• Directions for this task
Reproduce all of the data below line for line, changing nothing.

• Data for this exercise
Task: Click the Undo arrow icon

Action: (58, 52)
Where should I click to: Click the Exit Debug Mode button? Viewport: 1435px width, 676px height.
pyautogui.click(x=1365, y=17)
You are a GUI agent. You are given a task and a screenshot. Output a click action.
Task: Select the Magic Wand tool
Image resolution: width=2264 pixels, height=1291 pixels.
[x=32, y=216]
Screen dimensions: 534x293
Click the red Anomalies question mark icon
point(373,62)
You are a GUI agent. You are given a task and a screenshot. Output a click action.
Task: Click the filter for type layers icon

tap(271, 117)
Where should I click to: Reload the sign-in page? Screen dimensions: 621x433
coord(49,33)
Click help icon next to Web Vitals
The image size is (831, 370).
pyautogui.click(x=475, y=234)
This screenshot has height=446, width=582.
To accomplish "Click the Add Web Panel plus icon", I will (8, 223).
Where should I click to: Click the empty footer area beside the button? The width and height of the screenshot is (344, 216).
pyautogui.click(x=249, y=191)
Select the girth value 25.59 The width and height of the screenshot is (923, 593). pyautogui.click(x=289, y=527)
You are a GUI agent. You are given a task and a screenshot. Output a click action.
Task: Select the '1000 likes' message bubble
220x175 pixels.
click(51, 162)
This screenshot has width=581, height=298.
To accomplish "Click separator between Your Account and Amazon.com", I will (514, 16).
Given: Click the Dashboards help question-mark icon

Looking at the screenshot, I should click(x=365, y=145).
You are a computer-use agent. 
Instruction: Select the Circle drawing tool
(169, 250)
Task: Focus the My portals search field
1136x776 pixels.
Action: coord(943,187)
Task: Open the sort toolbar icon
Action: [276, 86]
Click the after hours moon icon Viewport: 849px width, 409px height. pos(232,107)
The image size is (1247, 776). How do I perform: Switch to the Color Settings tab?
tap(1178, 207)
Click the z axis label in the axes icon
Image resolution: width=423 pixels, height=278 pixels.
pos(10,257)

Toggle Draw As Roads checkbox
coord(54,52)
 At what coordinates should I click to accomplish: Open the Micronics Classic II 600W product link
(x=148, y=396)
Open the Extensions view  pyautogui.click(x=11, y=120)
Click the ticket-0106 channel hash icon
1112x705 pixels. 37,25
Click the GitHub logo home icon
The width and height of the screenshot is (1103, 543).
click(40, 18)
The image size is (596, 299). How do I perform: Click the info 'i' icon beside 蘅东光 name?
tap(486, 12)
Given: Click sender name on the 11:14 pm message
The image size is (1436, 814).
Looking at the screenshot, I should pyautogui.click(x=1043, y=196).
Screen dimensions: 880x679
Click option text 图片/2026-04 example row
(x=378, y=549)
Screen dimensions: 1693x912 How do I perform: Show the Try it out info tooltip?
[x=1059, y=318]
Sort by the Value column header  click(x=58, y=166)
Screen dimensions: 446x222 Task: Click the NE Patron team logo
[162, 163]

• Answer to this problem
Task: Click the Undo arrow icon

Action: (58, 52)
Where should I click to: Click the Exit Debug Mode button? Viewport: 1435px width, 676px height.
pyautogui.click(x=1365, y=17)
You are a GUI agent. You are given a task and a screenshot. Output a click action.
Task: Select the Magic Wand tool
Image resolution: width=2264 pixels, height=1291 pixels.
[x=32, y=216]
Screen dimensions: 534x293
Click the red Anomalies question mark icon
point(373,62)
You are a GUI agent. You are given a task and a screenshot. Output a click action.
Task: Click the filter for type layers icon

tap(271, 117)
Where should I click to: Reload the sign-in page? Screen dimensions: 621x433
coord(49,33)
Click help icon next to Web Vitals
The image size is (831, 370).
pyautogui.click(x=475, y=234)
This screenshot has height=446, width=582.
To accomplish "Click the Add Web Panel plus icon", I will (8, 223).
Where should I click to: Click the empty footer area beside the button? The width and height of the screenshot is (344, 216).
pyautogui.click(x=249, y=191)
Select the girth value 25.59 The width and height of the screenshot is (923, 593). pyautogui.click(x=289, y=527)
You are a GUI agent. You are given a task and a screenshot. Output a click action.
Task: Select the '1000 likes' message bubble
220x175 pixels.
click(51, 162)
This screenshot has width=581, height=298.
To accomplish "Click separator between Your Account and Amazon.com", I will (514, 16).
Given: Click the Dashboards help question-mark icon

Looking at the screenshot, I should click(x=365, y=145).
You are a computer-use agent. 
Instruction: Select the Circle drawing tool
(169, 250)
Task: Focus the My portals search field
1136x776 pixels.
Action: coord(943,187)
Task: Open the sort toolbar icon
Action: [276, 86]
Click the after hours moon icon Viewport: 849px width, 409px height. pos(232,107)
The image size is (1247, 776). How do I perform: Switch to the Color Settings tab?
tap(1178, 207)
Click the z axis label in the axes icon
Image resolution: width=423 pixels, height=278 pixels.
pos(10,257)

Toggle Draw As Roads checkbox
coord(54,52)
 At what coordinates should I click to accomplish: Open the Micronics Classic II 600W product link
(x=148, y=396)
Open the Extensions view  pyautogui.click(x=11, y=120)
Click the ticket-0106 channel hash icon
1112x705 pixels. 37,25
Click the GitHub logo home icon
The width and height of the screenshot is (1103, 543).
click(40, 18)
The image size is (596, 299). How do I perform: Click the info 'i' icon beside 蘅东光 name?
tap(486, 12)
Given: Click sender name on the 11:14 pm message
The image size is (1436, 814).
Looking at the screenshot, I should pyautogui.click(x=1043, y=196).
Screen dimensions: 880x679
Click option text 图片/2026-04 example row
(x=378, y=549)
Screen dimensions: 1693x912 How do I perform: Show the Try it out info tooltip?
[x=1059, y=318]
Sort by the Value column header  click(x=58, y=166)
Screen dimensions: 446x222 Task: Click the NE Patron team logo
[162, 163]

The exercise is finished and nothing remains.